During this period NATO-aligned West Germany and Warsaw Pact-aligned East Germany were divided by the Inner German border. After 1961, West Berlin was physically separated from East Berlin as well as from East Germany by the Berlin Wall. This situation ended when East Germany was dissolved and its five states joined the ten states of the Federal Republic of Germany along with the reunified city-state of Berlin. With the reunification of West and East Germany the Federal Republic of Germany, enlarged now to sixteen states, became known simply as "Germany".

The Federal Republic of Germany was established from eleven states formed in the three Allied Zones of occupation held by the United States, the United Kingdom and France (the "Western Zones"). Its population grew from roughly 51 million in 1950 to more than 63 million in 1990. The city of Bonn was its de facto capital city (Berlin was symbolically named the de jure capital city in the West German Basic Law). The fourth Allied occupation zone (the East Zone, or Ostzone) was held by the Soviet Union. The parts of this zone lying east of the Oder-Neisse were in fact annexed by the Soviet Union and communist Poland; the remaining central part around Berlin became the communist German Democratic Republic (abbreviated GDR; in German Deutsche Demokratische Republik or DDR) with its de facto capital in East Berlin. As a result, West Germany had a territory about half the size of the interbellum democratic Weimar Republic.

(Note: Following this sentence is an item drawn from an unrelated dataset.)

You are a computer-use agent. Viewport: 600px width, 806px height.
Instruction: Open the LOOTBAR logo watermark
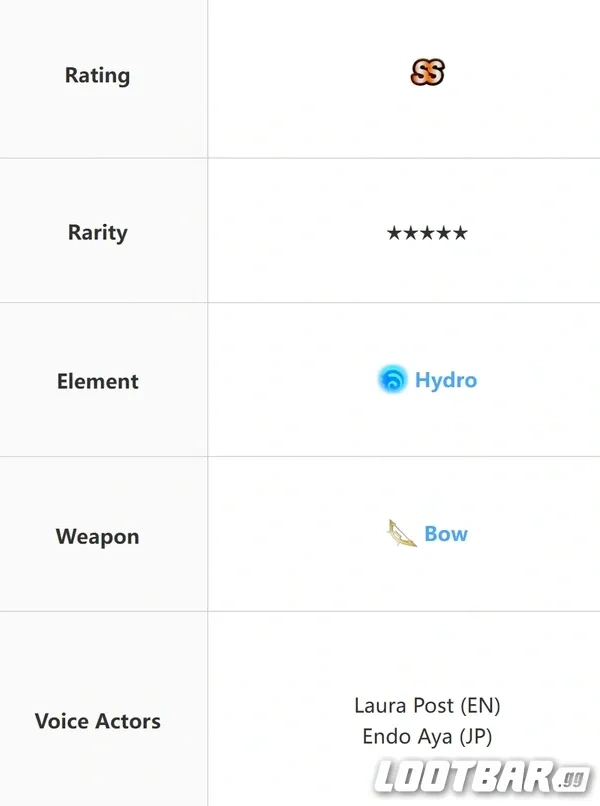[x=482, y=776]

At the onset of the Cold War, Germany (and, indeed, Europe) was divided among the Western and Eastern blocs. Germany was de facto divided into two countries and two special territories, the Saarland and divided Berlin. The Federal Republic of Germany claimed an exclusive mandate for all of Germany, considering itself to be the democratically reorganised continuation of the 1871-1945 German Reich. It took the line that the GDR was an illegally constituted puppet state. Though the GDR did hold regular elections, these were not free and fair. For all practical purposes the GDR was a Soviet puppet state.Template:Sfn From the West German perspective the GDR was therefore illegitimate.

Three southwestern states of West Germany merged to form Baden-Württemberg in 1952, and the Saarland joined the Federal Republic of Germany in 1957. In addition to the resulting ten states, West Berlin was considered an unofficial de facto 11th state. While legally not part of the Federal Republic of Germany, as Berlin was under the control of the Allied Control Council, West Berlin aligned itself politically with West Germany and was directly or indirectly represented in its federal institutions.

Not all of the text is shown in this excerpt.